**EXERCISE DIRECTIONS**
How do the lines below between the ones holding "Αποδοχή (188, 1345)" and "DA TI (9, 1931)", inclusive, read? Give them again exactly, with no other lines.

[Records drawn from a dataset]
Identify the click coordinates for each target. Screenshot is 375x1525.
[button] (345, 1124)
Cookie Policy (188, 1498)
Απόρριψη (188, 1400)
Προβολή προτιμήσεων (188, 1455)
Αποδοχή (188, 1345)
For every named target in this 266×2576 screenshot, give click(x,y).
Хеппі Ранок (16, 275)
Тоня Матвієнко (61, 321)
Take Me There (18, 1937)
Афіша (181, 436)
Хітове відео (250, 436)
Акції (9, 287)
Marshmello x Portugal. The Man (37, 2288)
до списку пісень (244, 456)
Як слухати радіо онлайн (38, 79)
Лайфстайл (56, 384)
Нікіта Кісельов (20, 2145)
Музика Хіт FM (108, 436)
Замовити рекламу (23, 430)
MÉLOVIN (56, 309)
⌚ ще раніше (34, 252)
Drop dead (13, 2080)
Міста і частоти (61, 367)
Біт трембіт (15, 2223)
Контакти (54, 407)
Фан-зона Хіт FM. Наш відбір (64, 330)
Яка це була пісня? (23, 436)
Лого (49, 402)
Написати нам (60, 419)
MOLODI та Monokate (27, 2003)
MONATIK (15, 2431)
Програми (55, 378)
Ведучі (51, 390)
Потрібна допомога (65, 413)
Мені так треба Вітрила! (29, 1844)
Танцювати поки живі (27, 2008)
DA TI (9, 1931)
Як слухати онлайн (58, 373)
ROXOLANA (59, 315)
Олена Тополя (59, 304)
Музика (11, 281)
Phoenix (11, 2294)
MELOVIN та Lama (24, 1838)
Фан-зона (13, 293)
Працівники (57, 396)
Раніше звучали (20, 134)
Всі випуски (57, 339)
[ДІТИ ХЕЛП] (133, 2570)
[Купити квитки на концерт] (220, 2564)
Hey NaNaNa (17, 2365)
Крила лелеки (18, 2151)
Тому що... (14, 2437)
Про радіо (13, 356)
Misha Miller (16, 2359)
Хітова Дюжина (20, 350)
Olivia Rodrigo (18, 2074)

**EXERCISE ANSWER**
Αποδοχή (188, 1345)
For every named target in this 266×2576 screenshot, give click(x,y).
Хеппі Ранок (16, 275)
Тоня Матвієнко (61, 321)
Take Me There (18, 1937)
Афіша (181, 436)
Хітове відео (250, 436)
Акції (9, 287)
Marshmello x Portugal. The Man (37, 2288)
до списку пісень (244, 456)
Як слухати радіо онлайн (38, 79)
Лайфстайл (56, 384)
Нікіта Кісельов (20, 2145)
Музика Хіт FM (108, 436)
Замовити рекламу (23, 430)
MÉLOVIN (56, 309)
⌚ ще раніше (34, 252)
Drop dead (13, 2080)
Міста і частоти (61, 367)
Біт трембіт (15, 2223)
Контакти (54, 407)
Фан-зона Хіт FM. Наш відбір (64, 330)
Яка це була пісня? (23, 436)
Лого (49, 402)
Написати нам (60, 419)
MOLODI та Monokate (27, 2003)
MONATIK (15, 2431)
Програми (55, 378)
Ведучі (51, 390)
Потрібна допомога (65, 413)
Мені так треба Вітрила! (29, 1844)
Танцювати поки живі (27, 2008)
DA TI (9, 1931)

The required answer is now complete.